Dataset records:
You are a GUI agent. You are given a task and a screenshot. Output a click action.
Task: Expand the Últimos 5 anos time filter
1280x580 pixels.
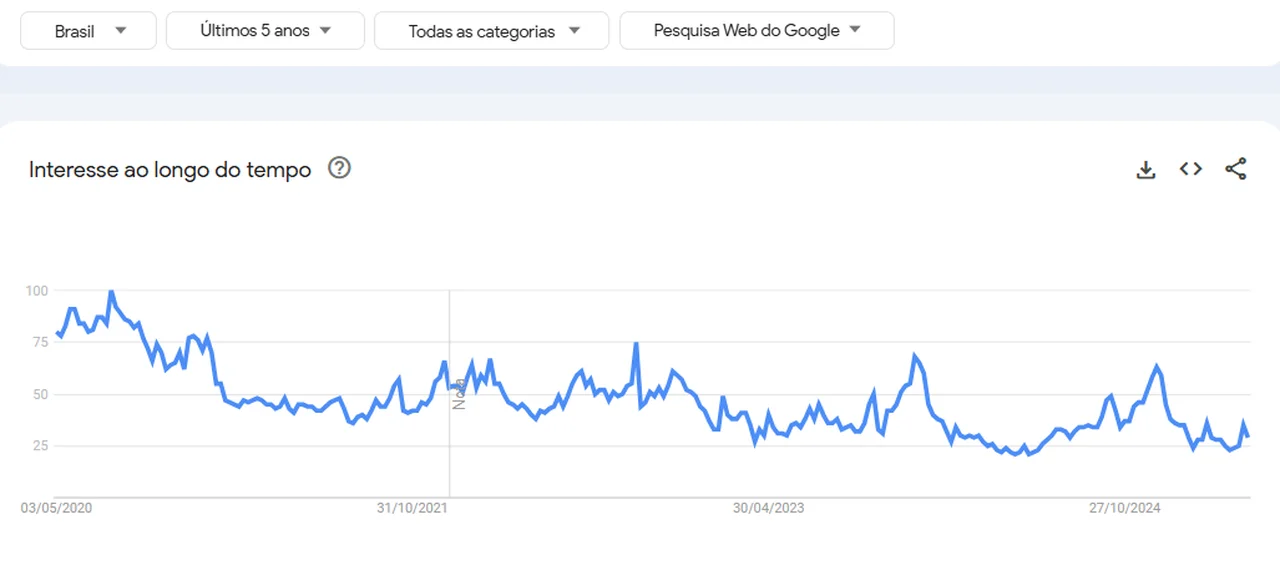coord(264,31)
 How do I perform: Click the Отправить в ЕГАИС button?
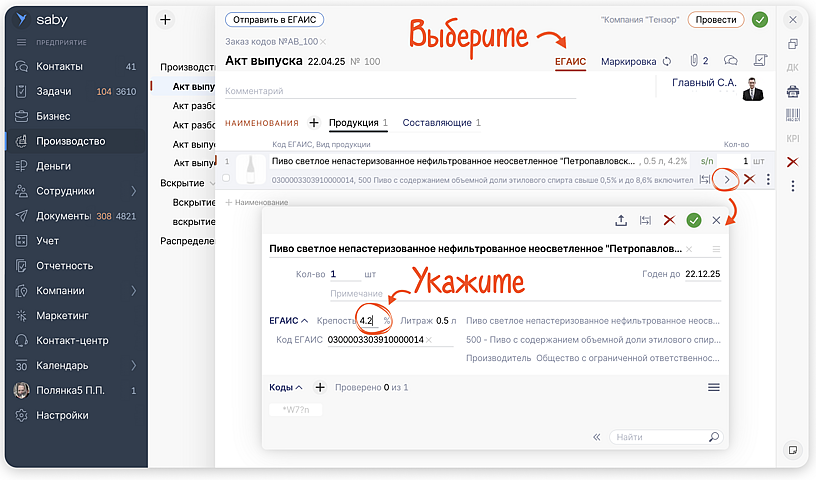coord(274,20)
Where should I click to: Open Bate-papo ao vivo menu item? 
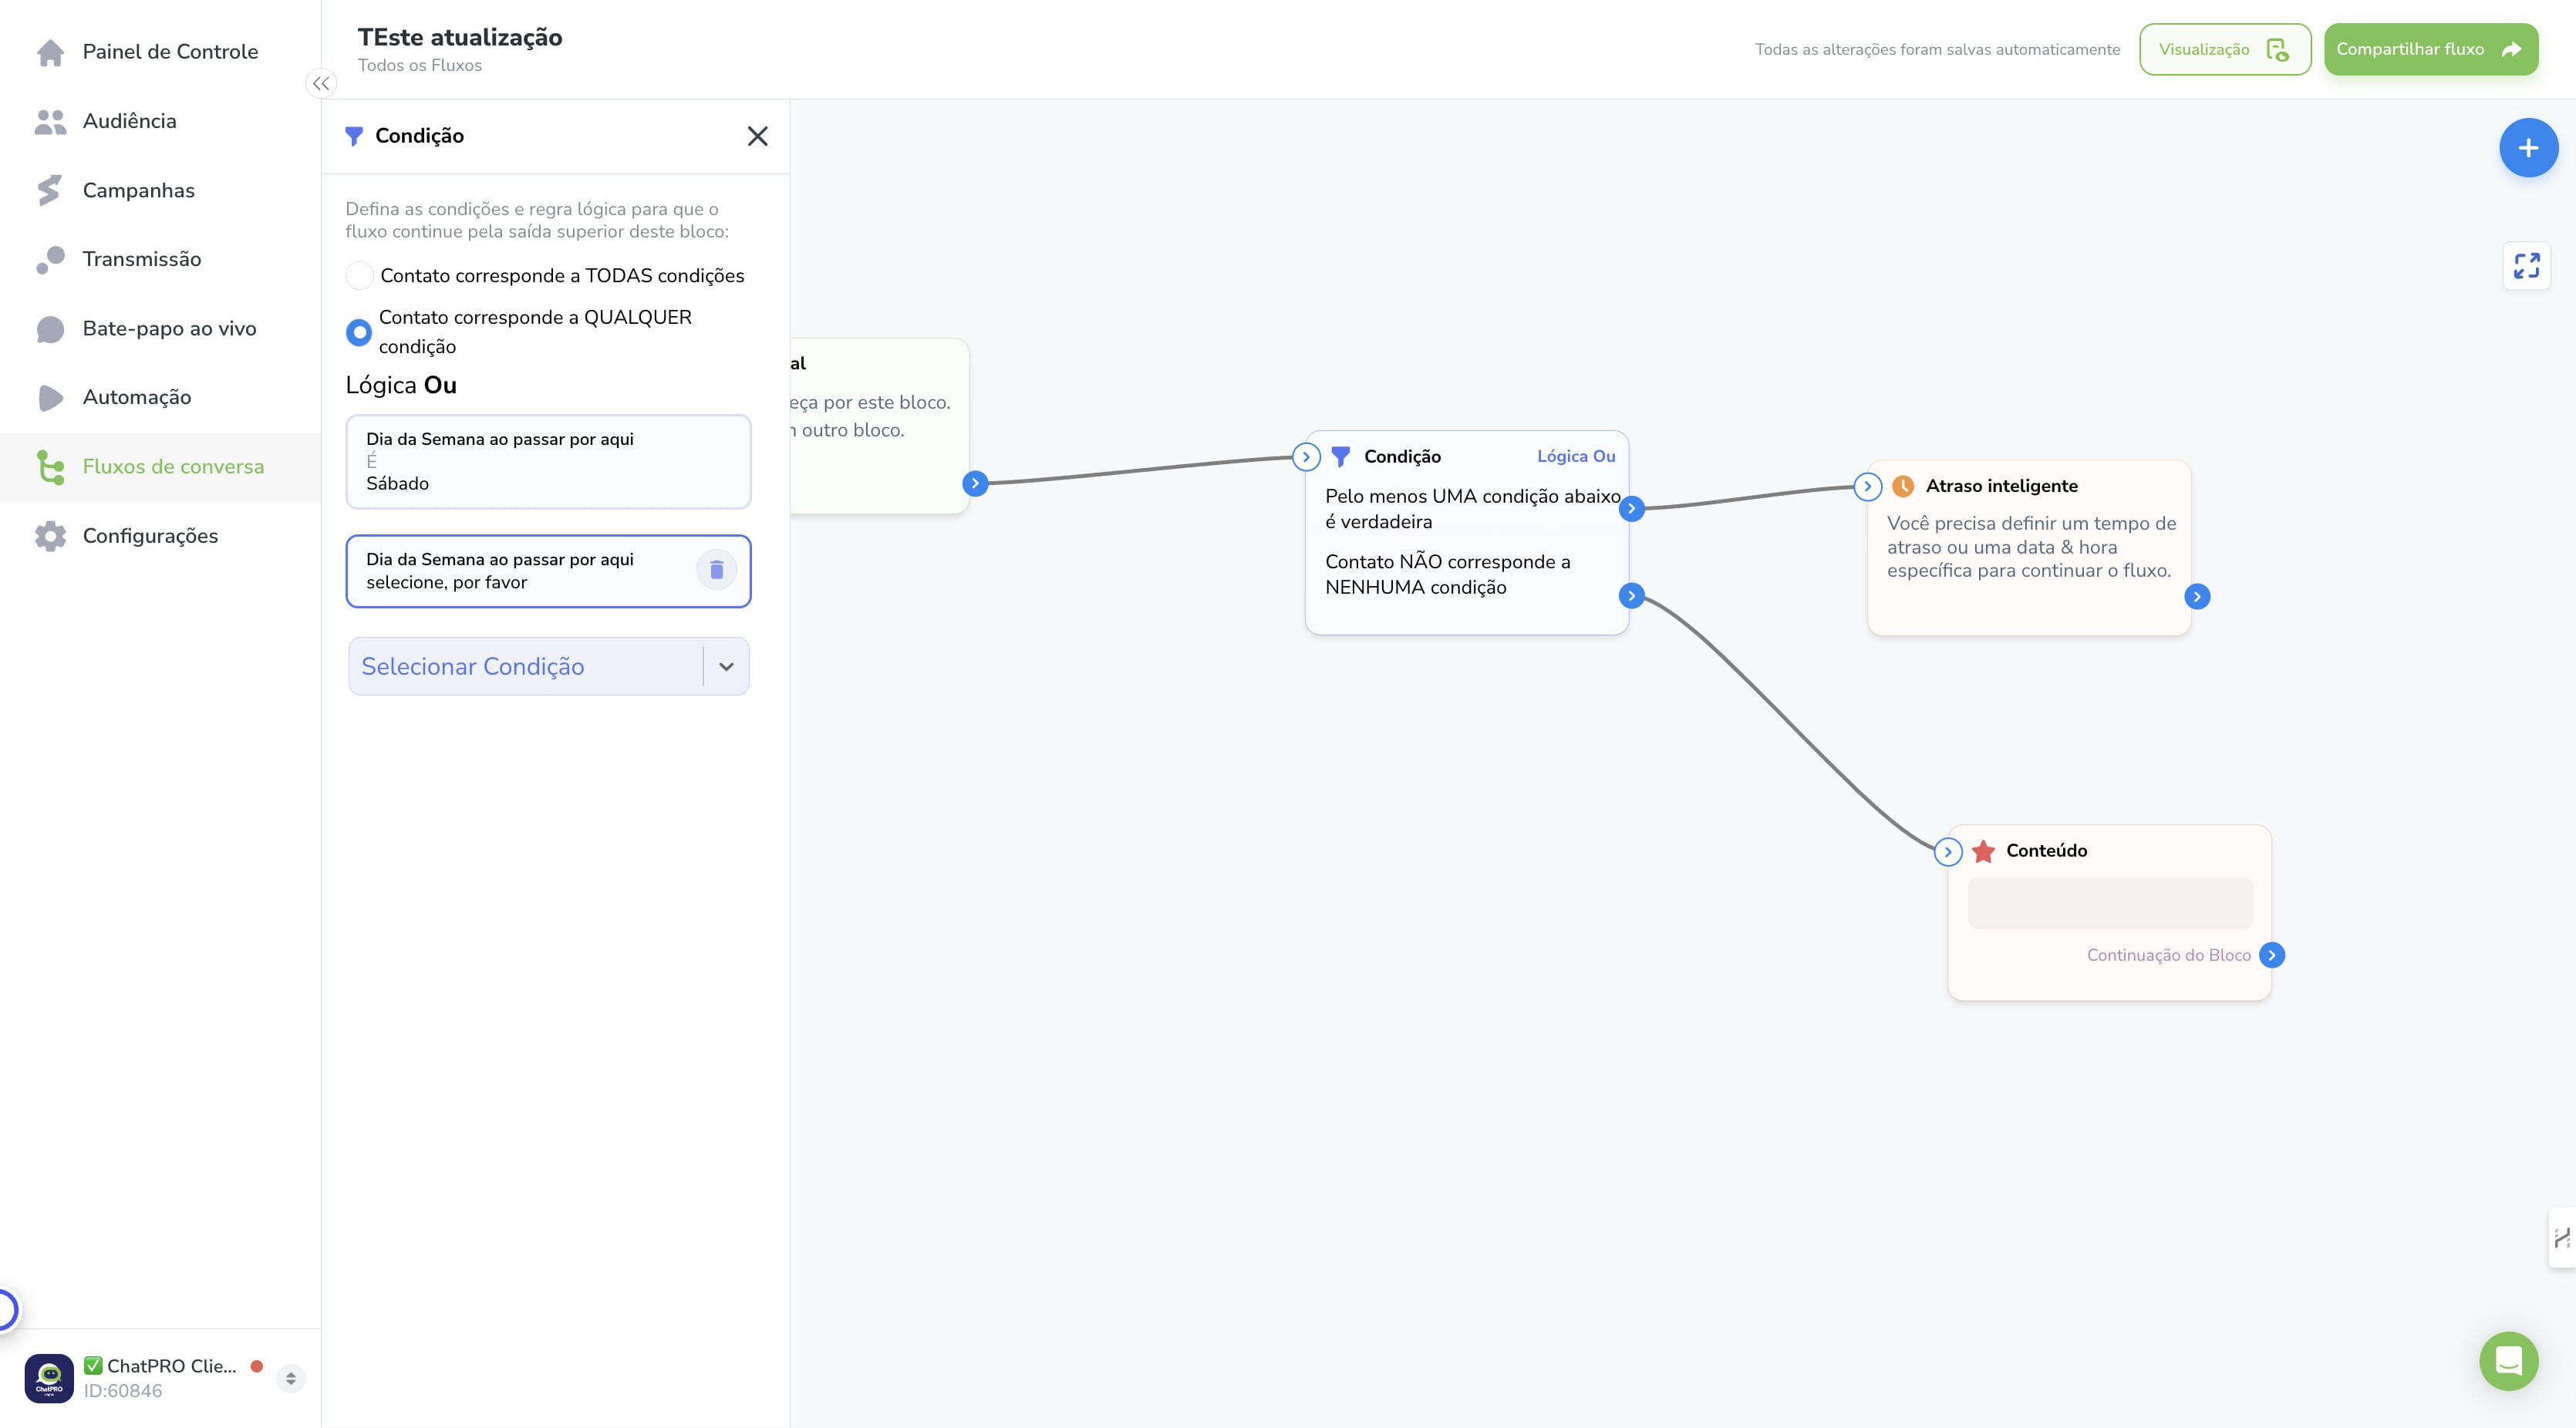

▶ [Exercise instructions]: Your answer is all of the records restated word for word, pictures excluded.

▶ [Completed exercise]:
You are a GUI agent. You are given a task and a screenshot. Output a click action.
Task: Expand the Últimos 5 anos time filter
1280x580 pixels.
coord(264,31)
 How do I perform: Click the Отправить в ЕГАИС button?
coord(274,20)
Where should I click to: Open Bate-papo ao vivo menu item? 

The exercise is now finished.